### EXERCISE INSTRUCTIONS
Could you reproduce, word for word, everything below from the line containing "This screenshot has height=708, width=1042." down to the line containing "830x536 pixels.", with both of those lines included and no others?

### DATA FOR PROCESSING
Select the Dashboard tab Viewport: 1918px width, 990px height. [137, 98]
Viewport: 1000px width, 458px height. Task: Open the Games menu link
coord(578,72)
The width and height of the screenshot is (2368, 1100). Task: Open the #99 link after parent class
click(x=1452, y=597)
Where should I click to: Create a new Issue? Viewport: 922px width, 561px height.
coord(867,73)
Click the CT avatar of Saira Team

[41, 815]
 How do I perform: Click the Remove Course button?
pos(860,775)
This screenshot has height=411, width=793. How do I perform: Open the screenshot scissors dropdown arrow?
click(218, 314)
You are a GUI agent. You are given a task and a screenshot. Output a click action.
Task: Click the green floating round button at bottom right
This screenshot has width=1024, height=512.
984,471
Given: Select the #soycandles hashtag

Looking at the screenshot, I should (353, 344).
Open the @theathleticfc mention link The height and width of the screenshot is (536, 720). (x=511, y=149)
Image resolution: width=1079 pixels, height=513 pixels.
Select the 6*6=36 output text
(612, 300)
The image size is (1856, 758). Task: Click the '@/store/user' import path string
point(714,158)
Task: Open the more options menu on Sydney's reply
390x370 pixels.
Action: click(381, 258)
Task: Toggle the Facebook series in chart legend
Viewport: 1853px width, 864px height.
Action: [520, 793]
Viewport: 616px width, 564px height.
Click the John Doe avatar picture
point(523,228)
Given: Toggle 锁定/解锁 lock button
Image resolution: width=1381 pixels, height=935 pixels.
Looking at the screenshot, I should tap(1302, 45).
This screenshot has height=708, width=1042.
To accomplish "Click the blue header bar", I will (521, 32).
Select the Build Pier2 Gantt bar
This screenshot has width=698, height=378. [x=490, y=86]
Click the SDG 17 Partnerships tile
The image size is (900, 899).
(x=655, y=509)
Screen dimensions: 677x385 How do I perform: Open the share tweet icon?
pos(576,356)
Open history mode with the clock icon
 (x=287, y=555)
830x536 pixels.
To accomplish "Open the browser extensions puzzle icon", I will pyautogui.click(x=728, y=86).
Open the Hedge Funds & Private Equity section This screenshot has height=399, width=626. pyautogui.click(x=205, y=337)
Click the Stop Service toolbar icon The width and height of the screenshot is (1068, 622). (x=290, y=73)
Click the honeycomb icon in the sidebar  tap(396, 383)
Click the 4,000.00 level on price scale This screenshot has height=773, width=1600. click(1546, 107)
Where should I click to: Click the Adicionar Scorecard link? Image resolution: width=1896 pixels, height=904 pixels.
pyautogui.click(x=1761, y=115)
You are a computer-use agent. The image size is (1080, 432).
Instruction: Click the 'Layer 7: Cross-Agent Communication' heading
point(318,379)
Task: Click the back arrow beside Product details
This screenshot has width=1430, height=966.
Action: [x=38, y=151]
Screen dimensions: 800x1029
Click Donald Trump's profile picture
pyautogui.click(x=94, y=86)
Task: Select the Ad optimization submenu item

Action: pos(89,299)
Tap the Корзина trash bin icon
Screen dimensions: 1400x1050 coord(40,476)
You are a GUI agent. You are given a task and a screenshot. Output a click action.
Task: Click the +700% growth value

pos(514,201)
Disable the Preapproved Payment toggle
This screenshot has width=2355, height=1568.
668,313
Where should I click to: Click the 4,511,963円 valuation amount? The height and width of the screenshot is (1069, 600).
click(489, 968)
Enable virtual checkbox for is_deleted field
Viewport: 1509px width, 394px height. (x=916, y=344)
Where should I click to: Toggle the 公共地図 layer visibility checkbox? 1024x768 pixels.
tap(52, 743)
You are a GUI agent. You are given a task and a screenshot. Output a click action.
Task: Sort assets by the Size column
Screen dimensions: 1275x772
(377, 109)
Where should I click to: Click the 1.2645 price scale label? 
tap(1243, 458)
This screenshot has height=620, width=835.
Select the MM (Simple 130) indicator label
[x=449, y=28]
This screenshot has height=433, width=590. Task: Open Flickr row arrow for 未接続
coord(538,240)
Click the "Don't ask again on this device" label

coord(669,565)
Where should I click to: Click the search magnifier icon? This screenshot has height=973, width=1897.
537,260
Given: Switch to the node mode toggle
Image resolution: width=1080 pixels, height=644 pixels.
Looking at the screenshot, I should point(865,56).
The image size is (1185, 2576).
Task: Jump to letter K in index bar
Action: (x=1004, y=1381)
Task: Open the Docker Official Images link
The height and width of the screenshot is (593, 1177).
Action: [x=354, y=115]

### TASK OUTPUT
This screenshot has height=708, width=1042.
To accomplish "Click the blue header bar", I will (521, 32).
Select the Build Pier2 Gantt bar
This screenshot has width=698, height=378. [x=490, y=86]
Click the SDG 17 Partnerships tile
The image size is (900, 899).
(x=655, y=509)
Screen dimensions: 677x385 How do I perform: Open the share tweet icon?
pos(576,356)
Open history mode with the clock icon
 (x=287, y=555)
830x536 pixels.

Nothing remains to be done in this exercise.